Sometimes, I get so busy in the throes of teaching — handing out papers, collecting assignments, turning on projectors and turning off lights, picking up gum off the floor, repeating what page we are on, helping students remember passwords and telling them for the 17th time what size font to use in MLA style, and ordering them to get out writing utensils, to sit down, to stop poking their neighbors — that I miss out on my very favorite part of teaching: Getting to know the students not as students, but as actual human beings. Humans with stories and lives and experiences and dreams that, unless I do some digging, I might know nothing about.
It’s as if the metaphorical thick and tangled forest of teaching is so dense that sometimes, despite my best efforts, I just can’t see the trees. But those trees are what I’m here for, and every once in a while I get a precious few minutes to focus on one “tree” at a time.
So I get a little break from teaching last week when the senior class is on a class outing for the morning. To my surprise, one lone student shows up to second period senior English. I inquire why she isn’t with her classmates, she gives me a reasonable answer, and we spend the rest of the period working on our various projects in comfortable silence, broken here and there by amiable conversation. I had liked this girl from the first day of school, but she is in a large class of almost 30 seniors and the truth is, I just haven’t had the chance to talk to her much one-on-one. This particular student is one of our oil field transplants, here from Louisiana. I’ve never been to Louisiana, I tell her, but I would like to visit someday. She tells me I should visit New Orleans, but not during Mardi Gras, and Baton Rouge is nice anytime of year. She loves to read; so do I, and the hour passes quickly as we talk about books and music and her other classes.
Sometime during this conversation, I ask about her family. She moved here a little over a year ago with her older brother and his wife. In a matter-of-fact manner, she tells me that both her parents died of cancer — her mom when she was 7, and her dad when she was 11. As she tells me this, her sweet but straightforward voice is broken by the tiniest trace of sadness.
I am ashamed in this moment, and sad. Sadder than I expect to be. In fact, I need to excuse myself for a few minutes (to the copy machine, because where else does a teacher get a minute to herself?) as I feel tears welling up in my eyes. How have I had this student in my class for almost two months and not known the heartbreak of this young girl’s life? She has experienced more heartbreak than I have, and more heartbreak than any young girl on the brink of womanhood should have to.
Should I blame it on the fact that I have almost 150 students this year, and really, how would I have known this? Six groups of 20 to 30 students rotate through my room every day, 50 minutes at a time. We have 50 minutes to get settled, open books, take notes, cover sentence structure or the Anglo-Saxons or the life of Edgar Allen Poe; to get ready for standards and standardized tests and ACTs and college and careers; to do an assignment, put away books, clean up, and move on to the next 50 minutes. The few rowdy students in each class demand more than their fair share of my attention, and sweet girls like little Louisiana, while I’m so grateful to have them in my classes, sometimes get less. Furthermore, a big classroom full of one’s sometimes judgmental teenage peers is not always the greatest place to share real thoughts, troubles, anxieties, past experiences, and dreams for the future. At least not out loud. Sometimes I get a glimpse of it in my students’ writing.
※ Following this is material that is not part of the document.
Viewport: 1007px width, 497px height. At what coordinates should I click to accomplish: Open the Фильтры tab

But it doesn’t matter. I can’t let the craziness of teaching make me forget why I’m here in the first place.
She lives with her brother and his wife, she says, because it is a better option than living with her other brother and his wife, and besides them, there is no one else, nowhere else for her to go. When they moved to North Dakota for her brother’s work last year, she moved too. When they move back to Louisiana this November, she will move too to finish her senior year.
I’m going to miss her when she leaves. I will think about her and wonder how my little student from Louisiana is doing. Where will her life take her? I will most likely never know. I hope with all my being that she succeeds wherever she ends up. And I hope, secretly, that she remembers that senior English teacher she had once when she lived in North Dakota.
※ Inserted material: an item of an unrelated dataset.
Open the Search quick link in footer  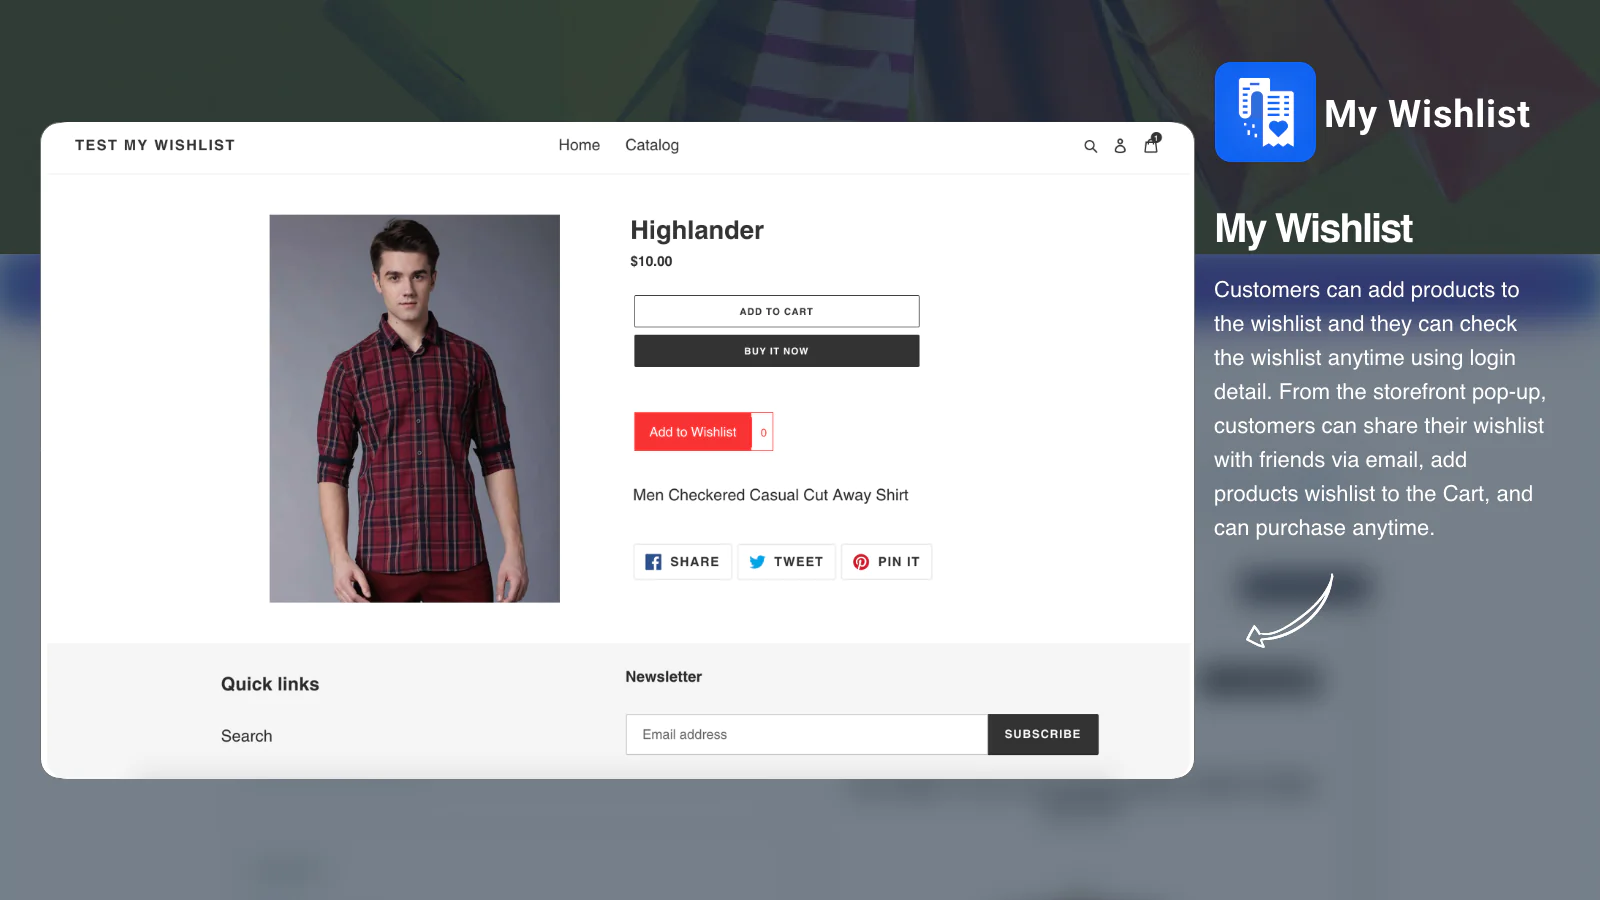click(x=246, y=736)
I am grateful for the reminder she gave me, yet again, that no matter how thick and tangled and dense that forest of teaching gets, no matter how overwhelmed I feel during the daily grind or how much I feel some days that I am getting absolutely nowhere, that I can’t afford NOT to see the trees.
The trees are why I’m here.
This is such a great story- albeit heartbreaking for the student. If only teachers were able to achieve this connection with a full class. Unfortunately, it is the students with poor behavior that prevent a class from being an ideal learning/sharing/caring environment. It is teachers like you who are able to make those strong connections with students as soon as the opportunity arises.